** INSTRUCTION **
Recast the lines below as a numbered list, omitting any that are blank.

** RECORD EXTRACTS **
........
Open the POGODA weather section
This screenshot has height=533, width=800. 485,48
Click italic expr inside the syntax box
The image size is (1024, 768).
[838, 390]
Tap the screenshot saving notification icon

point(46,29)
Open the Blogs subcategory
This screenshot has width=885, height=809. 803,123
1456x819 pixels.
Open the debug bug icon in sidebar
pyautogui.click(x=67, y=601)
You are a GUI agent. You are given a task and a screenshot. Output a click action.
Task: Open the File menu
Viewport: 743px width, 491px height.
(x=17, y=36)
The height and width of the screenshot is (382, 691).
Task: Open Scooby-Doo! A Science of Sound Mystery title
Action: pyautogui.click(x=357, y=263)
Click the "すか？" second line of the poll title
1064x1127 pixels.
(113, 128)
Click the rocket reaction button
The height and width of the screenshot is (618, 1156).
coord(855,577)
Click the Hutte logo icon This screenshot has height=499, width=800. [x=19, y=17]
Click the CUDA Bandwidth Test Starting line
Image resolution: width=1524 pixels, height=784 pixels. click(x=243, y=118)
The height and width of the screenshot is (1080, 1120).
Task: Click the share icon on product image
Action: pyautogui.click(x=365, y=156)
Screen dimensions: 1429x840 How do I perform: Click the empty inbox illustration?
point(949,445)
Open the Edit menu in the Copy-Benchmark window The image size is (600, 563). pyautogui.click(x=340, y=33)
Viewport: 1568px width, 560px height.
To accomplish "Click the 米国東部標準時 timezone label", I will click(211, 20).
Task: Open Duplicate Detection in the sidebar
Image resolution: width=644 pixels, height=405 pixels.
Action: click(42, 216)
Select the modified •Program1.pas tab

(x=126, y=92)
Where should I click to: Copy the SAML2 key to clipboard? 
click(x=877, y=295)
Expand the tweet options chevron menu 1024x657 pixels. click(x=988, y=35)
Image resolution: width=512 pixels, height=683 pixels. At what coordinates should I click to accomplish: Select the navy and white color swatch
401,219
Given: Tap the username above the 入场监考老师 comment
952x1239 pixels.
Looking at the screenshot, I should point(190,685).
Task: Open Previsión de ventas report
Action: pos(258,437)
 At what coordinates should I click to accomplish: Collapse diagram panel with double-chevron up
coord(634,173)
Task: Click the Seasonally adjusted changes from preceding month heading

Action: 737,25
........
** THE COMPLETED TASK **
1. Open the POGODA weather section
2. This screenshot has height=533, width=800. 485,48
3. Click italic expr inside the syntax box
4. The image size is (1024, 768).
5. [838, 390]
6. Tap the screenshot saving notification icon
7. point(46,29)
8. Open the Blogs subcategory
9. This screenshot has width=885, height=809. 803,123
10. 1456x819 pixels.
11. Open the debug bug icon in sidebar
12. pyautogui.click(x=67, y=601)
13. You are a GUI agent. You are given a task and a screenshot. Output a click action.
14. Task: Open the File menu
15. Viewport: 743px width, 491px height.
16. (x=17, y=36)
17. The height and width of the screenshot is (382, 691).
18. Task: Open Scooby-Doo! A Science of Sound Mystery title
19. Action: pyautogui.click(x=357, y=263)
20. Click the "すか？" second line of the poll title
21. 1064x1127 pixels.
22. (113, 128)
23. Click the rocket reaction button
24. The height and width of the screenshot is (618, 1156).
25. coord(855,577)
26. Click the Hutte logo icon This screenshot has height=499, width=800. [x=19, y=17]
27. Click the CUDA Bandwidth Test Starting line
28. Image resolution: width=1524 pixels, height=784 pixels. click(x=243, y=118)
29. The height and width of the screenshot is (1080, 1120).
30. Task: Click the share icon on product image
31. Action: pyautogui.click(x=365, y=156)
32. Screen dimensions: 1429x840 How do I perform: Click the empty inbox illustration?
33. point(949,445)
34. Open the Edit menu in the Copy-Benchmark window The image size is (600, 563). pyautogui.click(x=340, y=33)
35. Viewport: 1568px width, 560px height.
36. To accomplish "Click the 米国東部標準時 timezone label", I will click(211, 20).
37. Task: Open Duplicate Detection in the sidebar
38. Image resolution: width=644 pixels, height=405 pixels.
39. Action: click(42, 216)
40. Select the modified •Program1.pas tab
41. (x=126, y=92)
42. Where should I click to: Copy the SAML2 key to clipboard? 
43. click(x=877, y=295)
44. Expand the tweet options chevron menu 1024x657 pixels. click(x=988, y=35)
45. Image resolution: width=512 pixels, height=683 pixels. At what coordinates should I click to accomplish: Select the navy and white color swatch
46. 401,219
47. Given: Tap the username above the 入场监考老师 comment
48. 952x1239 pixels.
49. Looking at the screenshot, I should point(190,685).
50. Task: Open Previsión de ventas report
51. Action: pos(258,437)
52.  At what coordinates should I click to accomplish: Collapse diagram panel with double-chevron up
53. coord(634,173)
54. Task: Click the Seasonally adjusted changes from preceding month heading
55. Action: 737,25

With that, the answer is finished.